• Working data:
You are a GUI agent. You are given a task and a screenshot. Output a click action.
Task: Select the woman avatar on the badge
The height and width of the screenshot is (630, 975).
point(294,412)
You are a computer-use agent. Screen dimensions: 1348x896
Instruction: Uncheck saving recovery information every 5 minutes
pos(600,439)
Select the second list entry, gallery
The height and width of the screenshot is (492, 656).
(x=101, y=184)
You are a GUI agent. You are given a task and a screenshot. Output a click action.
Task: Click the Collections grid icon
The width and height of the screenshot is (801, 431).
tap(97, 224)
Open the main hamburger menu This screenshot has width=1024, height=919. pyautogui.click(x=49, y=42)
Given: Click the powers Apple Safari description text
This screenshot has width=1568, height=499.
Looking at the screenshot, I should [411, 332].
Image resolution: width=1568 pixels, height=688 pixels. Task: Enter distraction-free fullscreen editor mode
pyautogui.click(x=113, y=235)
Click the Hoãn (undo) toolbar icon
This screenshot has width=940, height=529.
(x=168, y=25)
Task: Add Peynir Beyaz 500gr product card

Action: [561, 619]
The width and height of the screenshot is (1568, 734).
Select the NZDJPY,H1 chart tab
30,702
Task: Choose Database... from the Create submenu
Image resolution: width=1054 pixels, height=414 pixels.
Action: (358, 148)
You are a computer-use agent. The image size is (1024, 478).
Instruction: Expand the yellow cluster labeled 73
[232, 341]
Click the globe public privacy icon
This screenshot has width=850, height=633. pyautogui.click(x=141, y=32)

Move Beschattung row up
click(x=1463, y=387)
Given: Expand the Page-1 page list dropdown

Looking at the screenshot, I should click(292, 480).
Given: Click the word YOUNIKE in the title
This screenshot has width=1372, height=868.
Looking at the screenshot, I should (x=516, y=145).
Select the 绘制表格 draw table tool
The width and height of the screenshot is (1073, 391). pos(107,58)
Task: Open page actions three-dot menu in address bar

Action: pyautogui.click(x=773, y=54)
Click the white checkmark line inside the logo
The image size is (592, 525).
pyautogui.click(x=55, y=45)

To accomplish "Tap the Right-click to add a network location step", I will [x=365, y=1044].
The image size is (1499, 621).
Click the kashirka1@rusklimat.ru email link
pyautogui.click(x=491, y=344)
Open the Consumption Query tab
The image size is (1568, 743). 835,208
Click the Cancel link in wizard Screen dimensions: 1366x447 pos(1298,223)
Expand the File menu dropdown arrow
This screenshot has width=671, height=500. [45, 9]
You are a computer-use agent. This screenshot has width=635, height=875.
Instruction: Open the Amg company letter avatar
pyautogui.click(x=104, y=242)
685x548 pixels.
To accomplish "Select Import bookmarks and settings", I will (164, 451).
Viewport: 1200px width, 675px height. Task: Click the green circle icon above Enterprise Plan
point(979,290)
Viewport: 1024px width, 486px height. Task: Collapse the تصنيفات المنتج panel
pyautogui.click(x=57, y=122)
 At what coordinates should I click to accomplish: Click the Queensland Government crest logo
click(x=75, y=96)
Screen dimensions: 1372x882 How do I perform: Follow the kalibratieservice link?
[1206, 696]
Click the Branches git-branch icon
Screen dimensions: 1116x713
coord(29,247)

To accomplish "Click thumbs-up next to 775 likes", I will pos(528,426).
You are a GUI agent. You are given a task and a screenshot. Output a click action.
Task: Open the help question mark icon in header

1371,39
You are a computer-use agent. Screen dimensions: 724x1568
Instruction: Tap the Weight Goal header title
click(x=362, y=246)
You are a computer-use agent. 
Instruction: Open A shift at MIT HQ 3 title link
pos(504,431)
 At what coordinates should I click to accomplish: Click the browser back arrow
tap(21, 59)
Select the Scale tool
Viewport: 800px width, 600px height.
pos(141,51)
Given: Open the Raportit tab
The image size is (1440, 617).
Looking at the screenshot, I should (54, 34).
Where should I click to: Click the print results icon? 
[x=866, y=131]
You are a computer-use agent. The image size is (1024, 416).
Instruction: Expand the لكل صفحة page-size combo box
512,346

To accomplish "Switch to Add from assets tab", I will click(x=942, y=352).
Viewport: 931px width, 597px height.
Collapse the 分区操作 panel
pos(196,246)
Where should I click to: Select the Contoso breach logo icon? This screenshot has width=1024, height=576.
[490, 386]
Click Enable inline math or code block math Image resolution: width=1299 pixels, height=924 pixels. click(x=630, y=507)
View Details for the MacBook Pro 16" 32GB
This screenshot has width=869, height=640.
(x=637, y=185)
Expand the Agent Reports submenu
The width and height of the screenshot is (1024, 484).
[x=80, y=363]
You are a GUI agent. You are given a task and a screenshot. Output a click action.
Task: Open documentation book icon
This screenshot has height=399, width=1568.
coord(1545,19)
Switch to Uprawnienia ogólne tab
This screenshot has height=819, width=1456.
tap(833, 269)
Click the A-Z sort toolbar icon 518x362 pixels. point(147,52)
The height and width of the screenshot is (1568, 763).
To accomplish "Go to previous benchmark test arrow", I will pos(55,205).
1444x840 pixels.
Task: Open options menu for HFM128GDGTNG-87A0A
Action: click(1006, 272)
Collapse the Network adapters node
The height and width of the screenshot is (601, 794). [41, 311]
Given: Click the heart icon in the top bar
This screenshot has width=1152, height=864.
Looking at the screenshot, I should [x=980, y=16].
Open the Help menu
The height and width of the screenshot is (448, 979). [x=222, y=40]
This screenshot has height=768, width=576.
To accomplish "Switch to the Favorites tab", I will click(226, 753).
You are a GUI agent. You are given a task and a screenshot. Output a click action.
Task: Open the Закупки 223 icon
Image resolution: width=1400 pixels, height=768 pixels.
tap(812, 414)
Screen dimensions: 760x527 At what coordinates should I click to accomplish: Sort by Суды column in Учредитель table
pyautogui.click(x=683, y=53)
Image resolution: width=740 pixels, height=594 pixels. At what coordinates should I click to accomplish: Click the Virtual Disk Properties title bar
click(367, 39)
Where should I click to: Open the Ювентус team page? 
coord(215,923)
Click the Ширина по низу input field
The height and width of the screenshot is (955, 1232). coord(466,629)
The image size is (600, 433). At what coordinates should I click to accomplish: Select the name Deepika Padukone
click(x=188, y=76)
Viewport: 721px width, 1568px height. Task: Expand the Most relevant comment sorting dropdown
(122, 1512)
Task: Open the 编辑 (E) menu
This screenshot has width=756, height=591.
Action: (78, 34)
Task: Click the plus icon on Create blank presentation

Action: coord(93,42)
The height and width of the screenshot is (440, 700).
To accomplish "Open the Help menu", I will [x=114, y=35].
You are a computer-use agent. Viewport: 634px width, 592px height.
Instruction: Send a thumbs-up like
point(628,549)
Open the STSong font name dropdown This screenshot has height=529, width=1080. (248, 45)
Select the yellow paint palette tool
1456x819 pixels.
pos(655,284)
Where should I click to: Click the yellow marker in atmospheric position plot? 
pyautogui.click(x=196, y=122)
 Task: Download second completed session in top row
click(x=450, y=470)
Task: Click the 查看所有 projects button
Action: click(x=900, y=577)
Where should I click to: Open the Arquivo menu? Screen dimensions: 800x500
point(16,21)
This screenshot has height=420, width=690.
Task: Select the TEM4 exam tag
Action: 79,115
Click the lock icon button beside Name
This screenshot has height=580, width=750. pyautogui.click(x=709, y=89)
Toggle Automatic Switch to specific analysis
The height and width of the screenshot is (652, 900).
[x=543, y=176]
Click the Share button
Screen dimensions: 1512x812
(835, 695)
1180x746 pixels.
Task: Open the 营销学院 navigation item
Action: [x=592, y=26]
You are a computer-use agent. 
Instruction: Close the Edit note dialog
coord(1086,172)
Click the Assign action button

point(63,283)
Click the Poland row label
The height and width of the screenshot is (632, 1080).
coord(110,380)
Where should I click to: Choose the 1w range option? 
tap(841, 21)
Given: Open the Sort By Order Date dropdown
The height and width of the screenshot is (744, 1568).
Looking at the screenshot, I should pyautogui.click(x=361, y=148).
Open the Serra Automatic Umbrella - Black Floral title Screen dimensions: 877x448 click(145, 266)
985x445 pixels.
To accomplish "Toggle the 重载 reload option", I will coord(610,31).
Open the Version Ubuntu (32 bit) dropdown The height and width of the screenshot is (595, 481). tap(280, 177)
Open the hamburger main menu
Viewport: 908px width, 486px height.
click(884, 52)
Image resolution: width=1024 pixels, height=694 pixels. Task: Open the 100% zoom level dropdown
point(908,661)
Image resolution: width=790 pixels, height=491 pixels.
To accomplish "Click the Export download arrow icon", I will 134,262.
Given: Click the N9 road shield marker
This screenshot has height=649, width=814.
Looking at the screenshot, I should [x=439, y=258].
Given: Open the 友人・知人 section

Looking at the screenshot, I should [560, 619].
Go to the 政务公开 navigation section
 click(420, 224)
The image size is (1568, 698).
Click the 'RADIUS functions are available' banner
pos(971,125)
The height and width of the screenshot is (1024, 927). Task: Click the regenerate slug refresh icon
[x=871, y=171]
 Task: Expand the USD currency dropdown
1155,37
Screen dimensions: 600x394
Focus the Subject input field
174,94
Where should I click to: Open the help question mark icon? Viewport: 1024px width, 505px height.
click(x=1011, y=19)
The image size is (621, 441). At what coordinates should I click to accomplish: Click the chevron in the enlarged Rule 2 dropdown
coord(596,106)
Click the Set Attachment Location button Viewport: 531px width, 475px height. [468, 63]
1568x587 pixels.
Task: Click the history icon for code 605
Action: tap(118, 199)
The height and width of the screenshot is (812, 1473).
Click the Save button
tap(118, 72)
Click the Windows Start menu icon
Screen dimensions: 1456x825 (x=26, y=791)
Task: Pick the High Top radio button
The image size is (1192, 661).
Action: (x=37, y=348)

• Exercise objective: Using the material, count the lines where the word "from" appears. Give the number by itself.

• Exercise response: 2